本稿はActiveReportsの旧バージョンを用いた内容となっています。最新版に基づいた記事は連載の目次「5分でわかるActiveReports帳票」をご参照ください。
はじめに
ActiveReports for .NET(以下ActiveReports)は、Visual Studioと統合された使いやすいレポートデザイナや高機能なレポートビューワ、多彩な出力形態をサポートする帳票作成コンポーネントです。今回は、Professional Editionで提供されているDesignerコントロールを利用して、レポートファイル(.rpxファイル)を編集するアプリケーション(ランタイムデザイナ)を作成する方法について紹介します。
過去の連載記事
- 第1回:5分でわかるActiveReports帳票-らくらく始める帳票作成
- 第2回:5分でわかるActiveReports帳票-集計処理と改ページ
- 第3回:5分でわかるActiveReports帳票-改ページ制御と多段組レイアウト
- 第4回:5分でわかるActiveReports帳票-罫線・折り返しとプレビュー・印刷
- 第5回:5分でわかるActiveReports帳票-さまざまなデータソースの利用とデータのグラフ表示
対象読者
- C#またはVisual Basicでプログラムを作ったことのある方
- 帳票作成ツールに興味のある方
必要な環境
開発ツール
- Visual Studio 2008
- Visual Studio 2005(※Windows Vistaで開発する場合はVisual Studio 2005 Service Pack 1 Update for Windows Vistaの適用が必要です)
- Visual Studio .NET 2003
Express EditionではActiveReportsをインストールできません。
開発言語
本記事のサンプルコードはC# 2.0/Visual Basic 2005で記述しています。
ランタイムデザイナとは
ActiveReportsのProfessional Editionでは、Visual Studioでの帳票開発と同じ感覚でレポートファイル(rpxファイル)を編集するためのコントロール類が提供されています。ランタイムデザイナとは、これらのコントロールを利用して作成された、配布可能なデザイナアプリケーションのことです。開発したランタイムデザイナをエンドユーザーに配布することで、ユーザーはレポートファイルを自分で編集できるようになります。

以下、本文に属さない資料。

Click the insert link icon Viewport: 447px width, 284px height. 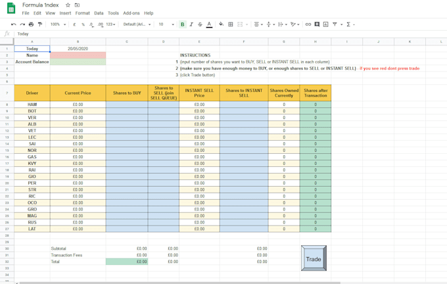point(308,24)
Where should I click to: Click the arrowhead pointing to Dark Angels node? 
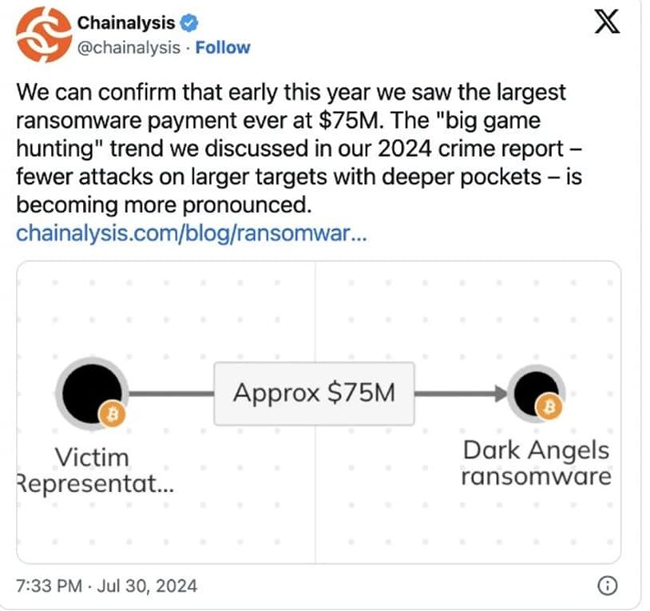pyautogui.click(x=501, y=393)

なお、ランタイムデザイナ機能はProfessional Editionのみの機能ですが、Standard Editionでもトライアル版としてランタイムデザイナの機能を使うことができます。
最終的な完成イメージ
今回作成するランタイムデザイナについて説明します。
Visual Studioのレポートデザイナと同じように、左側にはにツールボックス、中央にレポートデザイナ、右側にレポートエクスプローラとプロパティグリッドを配置しています。レポートファイルのオープンや保存などはメニューバーから実行します。
ランタイムデザイナは大きく分けて以下の4つのパーツに分かれています。
デザイナのパーツ
- デザイナ部分(DataDynamics.ActiveReports.Design.Designerコントロール)
- レポートエクスプローラ部分(DataDynamics.ActiveReports.Design.ReportExplorerコントロール)
- プロパティグリッド部分(System.Windows.Forms.PropertyGridコントロール)
- ツールボックス部分(DataDynamics.ActiveReports.Design.Toolbox.Toolboxコントロール)
これらのコントロールをフォームに配置し、プロパティの設定によって相互に関連づけるだけで簡単にランタイムデザイナを作成できます。